Prospective Analyses of Circulating B Cell Subsets in ABO-Compatible and ABO-Incompatible Kidney Transplant Recipients.
Hans Anton SchlößerM ThelenG DieplingerA von Bergwelt-BaildonM Garcia-MarquezS ReuterA Shimabukuro-VornhagenK WennholdN HausteinD BuchnerN HeiermannR KleinertR WahbaV DittC KurschatT CingözJ BeckerD L StippelM von Bergwelt-BaildonPublished in: American journal of transplantation : official journal of the American Society of Transplantation and the American Society of Transplant Surgeons (2016)

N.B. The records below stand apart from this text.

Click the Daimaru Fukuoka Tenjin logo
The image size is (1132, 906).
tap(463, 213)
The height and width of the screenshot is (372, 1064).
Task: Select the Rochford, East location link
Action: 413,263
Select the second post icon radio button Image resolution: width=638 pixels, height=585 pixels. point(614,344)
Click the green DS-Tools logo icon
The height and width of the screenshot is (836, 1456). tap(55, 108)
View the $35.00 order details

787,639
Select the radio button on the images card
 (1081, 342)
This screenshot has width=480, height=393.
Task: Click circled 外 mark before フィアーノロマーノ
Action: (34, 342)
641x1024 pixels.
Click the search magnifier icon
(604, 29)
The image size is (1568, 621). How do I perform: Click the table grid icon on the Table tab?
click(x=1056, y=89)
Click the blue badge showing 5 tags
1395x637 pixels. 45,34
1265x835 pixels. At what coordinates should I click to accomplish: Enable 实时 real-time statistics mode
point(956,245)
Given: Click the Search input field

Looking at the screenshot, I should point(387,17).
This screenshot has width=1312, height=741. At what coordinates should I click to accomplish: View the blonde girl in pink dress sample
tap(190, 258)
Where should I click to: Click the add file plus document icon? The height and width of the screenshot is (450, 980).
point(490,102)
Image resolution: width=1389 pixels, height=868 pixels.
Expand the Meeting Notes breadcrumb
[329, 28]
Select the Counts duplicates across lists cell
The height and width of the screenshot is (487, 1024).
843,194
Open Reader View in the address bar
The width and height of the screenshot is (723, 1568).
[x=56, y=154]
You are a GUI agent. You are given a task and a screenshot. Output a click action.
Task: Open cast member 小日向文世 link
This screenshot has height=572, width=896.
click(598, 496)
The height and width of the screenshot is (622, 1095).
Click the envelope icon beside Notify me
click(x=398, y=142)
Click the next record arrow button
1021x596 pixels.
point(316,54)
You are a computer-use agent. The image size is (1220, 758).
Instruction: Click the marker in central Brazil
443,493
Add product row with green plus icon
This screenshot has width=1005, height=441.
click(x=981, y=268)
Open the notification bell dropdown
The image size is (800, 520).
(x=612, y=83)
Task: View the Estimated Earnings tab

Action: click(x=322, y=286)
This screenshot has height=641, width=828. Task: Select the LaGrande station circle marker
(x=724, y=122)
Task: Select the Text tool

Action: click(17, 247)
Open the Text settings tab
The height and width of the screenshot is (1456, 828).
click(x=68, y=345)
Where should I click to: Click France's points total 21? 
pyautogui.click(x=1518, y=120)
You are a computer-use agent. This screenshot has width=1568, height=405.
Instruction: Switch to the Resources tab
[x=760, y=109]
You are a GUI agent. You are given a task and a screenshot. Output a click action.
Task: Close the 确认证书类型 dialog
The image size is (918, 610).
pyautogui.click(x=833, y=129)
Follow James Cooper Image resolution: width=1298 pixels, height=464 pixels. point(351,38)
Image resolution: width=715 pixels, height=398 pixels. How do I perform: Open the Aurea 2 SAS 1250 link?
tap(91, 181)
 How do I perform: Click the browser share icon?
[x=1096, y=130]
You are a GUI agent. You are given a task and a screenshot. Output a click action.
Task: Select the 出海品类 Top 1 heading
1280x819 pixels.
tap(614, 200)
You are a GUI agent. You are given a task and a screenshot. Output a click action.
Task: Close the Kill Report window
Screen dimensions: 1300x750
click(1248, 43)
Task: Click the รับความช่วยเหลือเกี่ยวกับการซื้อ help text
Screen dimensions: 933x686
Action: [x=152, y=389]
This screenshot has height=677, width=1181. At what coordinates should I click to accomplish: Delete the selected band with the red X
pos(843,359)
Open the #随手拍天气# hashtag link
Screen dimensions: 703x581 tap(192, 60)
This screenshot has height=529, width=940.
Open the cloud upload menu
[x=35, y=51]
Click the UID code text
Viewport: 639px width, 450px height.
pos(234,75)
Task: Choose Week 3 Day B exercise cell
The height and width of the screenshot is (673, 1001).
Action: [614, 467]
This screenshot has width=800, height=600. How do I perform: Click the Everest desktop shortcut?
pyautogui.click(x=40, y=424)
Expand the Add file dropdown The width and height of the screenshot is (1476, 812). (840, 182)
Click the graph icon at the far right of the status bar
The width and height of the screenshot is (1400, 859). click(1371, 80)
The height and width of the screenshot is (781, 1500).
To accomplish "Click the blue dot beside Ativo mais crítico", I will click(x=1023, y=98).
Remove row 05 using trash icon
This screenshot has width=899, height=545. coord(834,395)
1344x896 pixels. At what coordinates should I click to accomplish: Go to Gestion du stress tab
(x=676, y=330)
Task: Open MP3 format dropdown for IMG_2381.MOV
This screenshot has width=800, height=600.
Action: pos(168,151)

Immunosuppressive strategies applied in renal transplantation traditionally focus on T cell inhibition. B cells were mainly examined in the context of antibody-mediated rejection, whereas the impact of antibody-independent B cell functions has only recently entered the field of transplantation. Similar to T cells, distinct B cell subsets can enhance or inhibit immune responses. In this study, we prospectively analyzed the evolution of B cell subsets in the peripheral blood of AB0-compatible (n = 27) and AB0-incompatible (n = 10) renal transplant recipients. Activated B cells were transiently decreased and plasmablasts were permanently decreased in patients without signs of rejection throughout the first year. In patients with histologically confirmed renal allograft rejection, activated B cells and plasmablasts were significantly elevated on day 365. Rituximab treatment in AB0-incompatible patients resulted in long-lasting B cell depletion and in a naïve phenotype of repopulating B cells 1 year following transplantation. Acute allograft rejection was correlated with an increase of activated B cells and plasmablasts and with a significant reduction of regulatory B cell subsets. Our study demonstrates the remarkable effects of standard immunosuppression on circulating B cell subsets. Furthermore, the B cell compartment was significantly altered in rejecting patients. A specific targeting of deleterious B cell subsets could be of clinical benefit in renal transplantation.